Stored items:
************
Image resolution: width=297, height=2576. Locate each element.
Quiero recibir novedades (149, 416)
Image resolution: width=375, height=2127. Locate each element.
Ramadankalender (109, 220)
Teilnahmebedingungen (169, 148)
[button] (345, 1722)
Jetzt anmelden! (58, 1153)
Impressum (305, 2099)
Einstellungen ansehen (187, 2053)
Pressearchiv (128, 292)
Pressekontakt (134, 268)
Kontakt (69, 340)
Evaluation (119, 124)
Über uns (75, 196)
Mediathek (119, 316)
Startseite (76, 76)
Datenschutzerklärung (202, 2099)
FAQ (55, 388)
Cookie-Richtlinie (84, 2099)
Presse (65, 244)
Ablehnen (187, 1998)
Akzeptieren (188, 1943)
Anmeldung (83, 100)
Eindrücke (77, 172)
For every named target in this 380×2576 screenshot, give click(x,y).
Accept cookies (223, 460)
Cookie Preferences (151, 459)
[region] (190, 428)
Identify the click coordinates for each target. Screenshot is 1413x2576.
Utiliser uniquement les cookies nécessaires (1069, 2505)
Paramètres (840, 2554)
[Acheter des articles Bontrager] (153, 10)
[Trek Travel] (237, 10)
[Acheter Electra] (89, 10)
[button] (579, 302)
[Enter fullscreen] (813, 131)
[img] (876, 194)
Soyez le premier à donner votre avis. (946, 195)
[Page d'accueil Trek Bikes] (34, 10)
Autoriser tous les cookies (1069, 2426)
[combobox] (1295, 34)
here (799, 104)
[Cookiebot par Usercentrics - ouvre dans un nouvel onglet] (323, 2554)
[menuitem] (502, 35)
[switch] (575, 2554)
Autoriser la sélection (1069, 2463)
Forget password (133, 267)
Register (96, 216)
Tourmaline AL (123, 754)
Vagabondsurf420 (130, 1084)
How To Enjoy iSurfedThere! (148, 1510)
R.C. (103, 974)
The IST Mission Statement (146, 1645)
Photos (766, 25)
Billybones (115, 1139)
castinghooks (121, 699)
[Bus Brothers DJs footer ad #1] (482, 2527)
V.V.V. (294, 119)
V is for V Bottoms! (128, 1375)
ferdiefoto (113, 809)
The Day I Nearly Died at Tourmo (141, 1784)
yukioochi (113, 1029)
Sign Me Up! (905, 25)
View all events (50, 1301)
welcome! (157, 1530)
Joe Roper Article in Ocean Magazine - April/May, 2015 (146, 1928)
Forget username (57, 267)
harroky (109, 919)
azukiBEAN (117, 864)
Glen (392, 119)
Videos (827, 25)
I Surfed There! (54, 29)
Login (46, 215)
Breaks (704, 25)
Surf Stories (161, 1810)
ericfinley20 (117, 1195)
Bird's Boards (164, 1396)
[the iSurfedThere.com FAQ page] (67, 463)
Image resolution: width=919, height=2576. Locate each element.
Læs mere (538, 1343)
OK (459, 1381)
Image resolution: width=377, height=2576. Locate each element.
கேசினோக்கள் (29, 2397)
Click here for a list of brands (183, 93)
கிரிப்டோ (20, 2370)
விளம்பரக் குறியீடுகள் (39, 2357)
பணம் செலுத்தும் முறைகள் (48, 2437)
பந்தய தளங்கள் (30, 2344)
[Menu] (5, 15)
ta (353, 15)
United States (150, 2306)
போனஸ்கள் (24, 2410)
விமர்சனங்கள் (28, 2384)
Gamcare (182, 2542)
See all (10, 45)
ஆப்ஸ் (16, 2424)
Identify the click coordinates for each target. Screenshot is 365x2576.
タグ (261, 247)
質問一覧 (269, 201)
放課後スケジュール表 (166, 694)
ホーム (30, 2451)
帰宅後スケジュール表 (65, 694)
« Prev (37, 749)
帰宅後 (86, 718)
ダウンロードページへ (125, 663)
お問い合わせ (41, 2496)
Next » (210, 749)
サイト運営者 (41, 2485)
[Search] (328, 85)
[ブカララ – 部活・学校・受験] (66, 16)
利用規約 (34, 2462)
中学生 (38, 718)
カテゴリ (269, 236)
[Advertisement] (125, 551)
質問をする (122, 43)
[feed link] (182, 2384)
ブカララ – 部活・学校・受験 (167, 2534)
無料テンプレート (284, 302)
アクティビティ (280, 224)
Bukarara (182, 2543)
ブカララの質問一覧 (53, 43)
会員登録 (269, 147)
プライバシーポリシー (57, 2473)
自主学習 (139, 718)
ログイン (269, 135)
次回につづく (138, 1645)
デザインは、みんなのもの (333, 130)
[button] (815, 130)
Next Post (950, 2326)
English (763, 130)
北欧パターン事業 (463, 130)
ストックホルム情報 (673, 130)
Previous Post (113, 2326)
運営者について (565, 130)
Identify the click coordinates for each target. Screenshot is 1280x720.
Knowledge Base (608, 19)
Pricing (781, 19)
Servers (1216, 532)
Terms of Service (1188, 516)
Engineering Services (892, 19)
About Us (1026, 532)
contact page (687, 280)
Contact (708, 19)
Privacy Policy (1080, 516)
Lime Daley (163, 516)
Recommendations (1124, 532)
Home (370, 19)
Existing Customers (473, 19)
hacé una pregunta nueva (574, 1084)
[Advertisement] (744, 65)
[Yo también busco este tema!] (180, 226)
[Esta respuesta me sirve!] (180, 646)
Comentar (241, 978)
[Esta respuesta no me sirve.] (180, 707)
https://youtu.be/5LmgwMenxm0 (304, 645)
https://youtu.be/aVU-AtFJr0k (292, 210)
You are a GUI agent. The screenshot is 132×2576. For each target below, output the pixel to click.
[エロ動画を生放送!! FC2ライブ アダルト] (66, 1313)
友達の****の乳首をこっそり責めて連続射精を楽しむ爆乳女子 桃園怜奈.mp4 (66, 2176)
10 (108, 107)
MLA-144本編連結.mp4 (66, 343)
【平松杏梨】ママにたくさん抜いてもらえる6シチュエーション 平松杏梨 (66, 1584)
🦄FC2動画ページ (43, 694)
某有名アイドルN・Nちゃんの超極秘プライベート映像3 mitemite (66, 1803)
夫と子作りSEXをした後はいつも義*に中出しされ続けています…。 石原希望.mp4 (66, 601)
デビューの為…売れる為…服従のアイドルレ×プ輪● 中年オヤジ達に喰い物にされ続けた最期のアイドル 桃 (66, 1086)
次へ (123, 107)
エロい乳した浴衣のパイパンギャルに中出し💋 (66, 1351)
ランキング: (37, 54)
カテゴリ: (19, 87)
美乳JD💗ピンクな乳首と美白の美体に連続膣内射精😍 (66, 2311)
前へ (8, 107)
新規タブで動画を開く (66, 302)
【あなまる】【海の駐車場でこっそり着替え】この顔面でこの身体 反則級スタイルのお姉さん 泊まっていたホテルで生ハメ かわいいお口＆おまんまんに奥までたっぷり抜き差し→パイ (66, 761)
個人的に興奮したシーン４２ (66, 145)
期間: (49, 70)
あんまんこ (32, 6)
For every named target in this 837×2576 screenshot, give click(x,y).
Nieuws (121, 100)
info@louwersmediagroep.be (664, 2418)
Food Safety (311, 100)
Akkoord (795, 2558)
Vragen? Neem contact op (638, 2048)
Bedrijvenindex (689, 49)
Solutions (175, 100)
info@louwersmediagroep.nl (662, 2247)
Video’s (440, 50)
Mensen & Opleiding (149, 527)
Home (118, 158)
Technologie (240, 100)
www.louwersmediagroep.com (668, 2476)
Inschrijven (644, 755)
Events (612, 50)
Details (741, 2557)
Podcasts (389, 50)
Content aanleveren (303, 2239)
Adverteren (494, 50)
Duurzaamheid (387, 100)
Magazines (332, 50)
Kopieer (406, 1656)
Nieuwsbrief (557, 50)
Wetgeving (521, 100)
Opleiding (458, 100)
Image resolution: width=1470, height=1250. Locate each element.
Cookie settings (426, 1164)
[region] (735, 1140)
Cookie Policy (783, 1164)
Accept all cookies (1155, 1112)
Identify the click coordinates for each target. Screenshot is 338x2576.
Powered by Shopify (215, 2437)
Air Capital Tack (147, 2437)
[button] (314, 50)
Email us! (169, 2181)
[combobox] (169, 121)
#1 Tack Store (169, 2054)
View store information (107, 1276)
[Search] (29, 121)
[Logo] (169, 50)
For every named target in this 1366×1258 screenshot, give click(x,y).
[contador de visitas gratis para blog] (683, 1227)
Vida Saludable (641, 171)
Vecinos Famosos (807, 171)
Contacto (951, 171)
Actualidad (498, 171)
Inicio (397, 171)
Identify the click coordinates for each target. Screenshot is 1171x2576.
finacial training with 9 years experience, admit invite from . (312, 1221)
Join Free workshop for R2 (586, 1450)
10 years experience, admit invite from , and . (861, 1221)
************
_Task to complete_
Output these and nothing else: the lines from the one holding "For every named target in this 1366×1258" through the final line of the entries above, exactly as they appear.

_Solved problem_
For every named target in this 1366×1258 screenshot, give click(x,y).
[contador de visitas gratis para blog] (683, 1227)
Vida Saludable (641, 171)
Vecinos Famosos (807, 171)
Contacto (951, 171)
Actualidad (498, 171)
Inicio (397, 171)
Identify the click coordinates for each target. Screenshot is 1171x2576.
finacial training with 9 years experience, admit invite from . (312, 1221)
Join Free workshop for R2 (586, 1450)
10 years experience, admit invite from , and . (861, 1221)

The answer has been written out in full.